You might have come up with the men’s or women’s lacrosse teams, which have a pretty good case, with a combined nine national championships in the last 20 years. That’s awfully impressive, but in recent years, similar teams have caught or even surpassed the Tigers’ lax bros and gals. Before Princeton went 6-0 last spring, Cornell had won nine straight men’s Ivy League championships (many of which, admittedly, were shared with the Tigers), while Penn has won six straight women’s titles.
Plenty of other teams can be a part of this discussion — maybe the women’s swimming and diving team, which has won 10 of 13 Ivy League titles since 2000, or their male counterparts, who could be in the early stages of a similar run. And I’m certainly not disparaging these teams, or any others; it’s a credit to the athletic department that so many programs have been impressive. But one squad stands out, in terms of how thoroughly it has dominated its peers: the field hockey team.
Like many of the teams I’ve mentioned already, Princeton field hockey is a national power. The Tigers are currently ranked fourth in the nation, and yesterday afternoon, they beat fifth-ranked Maryland 3-2 on a rain-soaked Bedford Field.
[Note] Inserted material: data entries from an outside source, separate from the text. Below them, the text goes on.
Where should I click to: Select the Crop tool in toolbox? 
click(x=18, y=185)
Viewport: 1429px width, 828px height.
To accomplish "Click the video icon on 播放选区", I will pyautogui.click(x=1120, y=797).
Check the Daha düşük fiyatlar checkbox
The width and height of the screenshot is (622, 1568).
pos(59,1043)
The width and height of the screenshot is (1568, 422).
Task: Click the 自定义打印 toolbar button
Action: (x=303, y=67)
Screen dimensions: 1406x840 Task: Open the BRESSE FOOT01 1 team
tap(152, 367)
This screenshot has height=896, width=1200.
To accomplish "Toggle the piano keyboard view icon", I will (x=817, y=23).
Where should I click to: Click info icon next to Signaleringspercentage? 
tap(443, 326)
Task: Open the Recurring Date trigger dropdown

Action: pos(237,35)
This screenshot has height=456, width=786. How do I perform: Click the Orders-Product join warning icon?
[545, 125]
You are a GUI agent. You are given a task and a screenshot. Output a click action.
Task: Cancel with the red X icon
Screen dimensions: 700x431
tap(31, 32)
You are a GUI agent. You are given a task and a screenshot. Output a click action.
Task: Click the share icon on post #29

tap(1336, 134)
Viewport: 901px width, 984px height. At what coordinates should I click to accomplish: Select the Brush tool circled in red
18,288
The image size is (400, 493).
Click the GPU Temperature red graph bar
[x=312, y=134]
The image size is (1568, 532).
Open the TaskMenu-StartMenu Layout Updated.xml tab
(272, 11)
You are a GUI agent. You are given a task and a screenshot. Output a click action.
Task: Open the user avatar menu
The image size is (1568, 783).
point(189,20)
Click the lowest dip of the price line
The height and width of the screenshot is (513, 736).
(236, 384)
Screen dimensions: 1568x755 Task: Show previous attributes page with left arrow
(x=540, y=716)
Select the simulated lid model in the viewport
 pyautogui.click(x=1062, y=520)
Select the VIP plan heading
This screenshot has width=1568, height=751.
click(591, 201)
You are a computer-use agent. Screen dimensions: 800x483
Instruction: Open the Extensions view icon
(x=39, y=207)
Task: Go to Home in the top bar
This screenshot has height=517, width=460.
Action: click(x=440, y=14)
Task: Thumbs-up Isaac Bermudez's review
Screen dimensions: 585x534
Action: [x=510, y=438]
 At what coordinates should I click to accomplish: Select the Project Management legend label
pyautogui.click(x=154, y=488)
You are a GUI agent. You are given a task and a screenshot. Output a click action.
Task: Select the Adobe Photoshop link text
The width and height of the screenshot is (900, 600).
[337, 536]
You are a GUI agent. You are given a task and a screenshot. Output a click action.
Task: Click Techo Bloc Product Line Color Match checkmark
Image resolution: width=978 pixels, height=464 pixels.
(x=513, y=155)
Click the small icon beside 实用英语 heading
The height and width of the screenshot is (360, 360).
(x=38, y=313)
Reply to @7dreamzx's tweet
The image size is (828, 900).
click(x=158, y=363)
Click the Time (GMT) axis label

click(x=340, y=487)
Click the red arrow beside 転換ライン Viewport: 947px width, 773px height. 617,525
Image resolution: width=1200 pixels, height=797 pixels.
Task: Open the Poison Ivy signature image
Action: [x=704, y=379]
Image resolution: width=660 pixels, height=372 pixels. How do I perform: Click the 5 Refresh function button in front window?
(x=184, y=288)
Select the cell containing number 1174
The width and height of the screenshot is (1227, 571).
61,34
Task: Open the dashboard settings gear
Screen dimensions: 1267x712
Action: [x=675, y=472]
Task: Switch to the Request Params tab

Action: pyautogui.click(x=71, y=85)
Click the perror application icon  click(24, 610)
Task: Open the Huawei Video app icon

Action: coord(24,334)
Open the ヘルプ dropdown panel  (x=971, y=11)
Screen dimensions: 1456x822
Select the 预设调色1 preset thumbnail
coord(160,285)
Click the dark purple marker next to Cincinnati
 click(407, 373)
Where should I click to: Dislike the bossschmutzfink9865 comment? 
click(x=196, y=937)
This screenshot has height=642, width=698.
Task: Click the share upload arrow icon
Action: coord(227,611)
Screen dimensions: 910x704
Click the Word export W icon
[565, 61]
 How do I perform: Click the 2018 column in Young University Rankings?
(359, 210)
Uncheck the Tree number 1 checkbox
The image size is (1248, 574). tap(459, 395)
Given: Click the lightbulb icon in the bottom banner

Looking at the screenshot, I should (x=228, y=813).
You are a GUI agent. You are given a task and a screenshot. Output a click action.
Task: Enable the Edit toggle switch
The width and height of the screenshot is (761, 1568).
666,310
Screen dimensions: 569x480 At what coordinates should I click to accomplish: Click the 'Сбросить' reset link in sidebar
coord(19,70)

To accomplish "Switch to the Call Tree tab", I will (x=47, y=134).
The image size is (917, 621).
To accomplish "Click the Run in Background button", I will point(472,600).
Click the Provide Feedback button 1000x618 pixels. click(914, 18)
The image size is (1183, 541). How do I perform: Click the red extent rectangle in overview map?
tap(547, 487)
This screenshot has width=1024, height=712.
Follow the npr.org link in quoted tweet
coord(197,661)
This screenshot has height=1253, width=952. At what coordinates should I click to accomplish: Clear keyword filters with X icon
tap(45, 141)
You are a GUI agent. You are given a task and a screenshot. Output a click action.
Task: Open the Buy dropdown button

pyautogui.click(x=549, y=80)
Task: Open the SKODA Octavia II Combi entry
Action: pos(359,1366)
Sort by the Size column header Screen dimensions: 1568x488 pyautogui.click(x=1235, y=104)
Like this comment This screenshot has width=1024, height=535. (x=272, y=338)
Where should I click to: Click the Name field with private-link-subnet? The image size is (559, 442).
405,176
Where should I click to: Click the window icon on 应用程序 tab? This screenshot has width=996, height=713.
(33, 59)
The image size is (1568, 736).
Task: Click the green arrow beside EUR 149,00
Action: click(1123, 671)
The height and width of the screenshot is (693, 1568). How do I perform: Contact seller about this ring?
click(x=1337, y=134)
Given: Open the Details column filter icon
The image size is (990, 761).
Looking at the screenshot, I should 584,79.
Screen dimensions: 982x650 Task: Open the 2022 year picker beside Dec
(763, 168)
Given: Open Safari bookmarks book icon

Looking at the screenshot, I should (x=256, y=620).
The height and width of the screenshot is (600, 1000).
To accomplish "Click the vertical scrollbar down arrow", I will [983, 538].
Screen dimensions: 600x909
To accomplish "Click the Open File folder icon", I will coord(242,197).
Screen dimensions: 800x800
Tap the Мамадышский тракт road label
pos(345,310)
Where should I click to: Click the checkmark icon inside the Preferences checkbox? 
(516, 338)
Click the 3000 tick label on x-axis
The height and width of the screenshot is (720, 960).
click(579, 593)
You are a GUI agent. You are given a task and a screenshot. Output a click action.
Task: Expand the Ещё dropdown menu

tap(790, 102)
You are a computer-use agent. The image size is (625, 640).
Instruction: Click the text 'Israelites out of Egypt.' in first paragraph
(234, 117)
Princeton reached the NCAA semifinals in 2009 and seemed headed for another Final Four run in 2010, with victories over several top-10 teams, before injuries doomed them to a quarterfinal loss.
Last year, six college players were selected to join the U.S. senior national team — four of whom were Tigers. This isn’t just a recent fad driven by a couple of good players: From 1996–98, the Tigers reached the Final Four every year and played in the championship game twice, though they lost both times.
So, what sets the field hockey team apart from Princeton’s other national powerhouses? It’s the fact that none of the Tigers’ peers have ever done anything like this. In the history of the NCAA field hockey tournament, Ivy League schools have combined for 20 victories; 18 of those have been Princeton’s doing.
In Ivy League field hockey, Princeton simply operates in a different stratosphere: Since 1994, its record in conference play is an absurd 121-5. The Tigers have won 17 of 18 league championships in that time (finishing one game out of first place in the other year), and they’ll add another one in about four weeks. So far this season, Princeton has faced Dartmouth, Yale and Columbia — the three next-best teams in the league last year — and won by a combined score of 20-1.
The Tigers’ chief rivals aren’t Ancient Eight brothers like Harvard and Yale; they’re national powers like Maryland and Virginia. It’s hard to say why that is, beyond the self-fulfilling nature of success, where more wins lead to a better recruiting pitch, which leads to better players, which lead to even more wins. It’s true that Princeton is located near most of the nation’s top amateur field hockey talent, which comes from Pennsylvania and, to a lesser extent, New Jersey and New York; but that hasn’t seemed to help Penn, which placed last in the conference in 2010 and ’11.
This fall, Princeton will be a strong contender to win its first national championship, and while some key players will graduate this summer or next, the program is well-stocked with talent at every grade level. Whatever the reasons may be, the Tigers have dominated the Ivy League as much as any team in any sport ever has.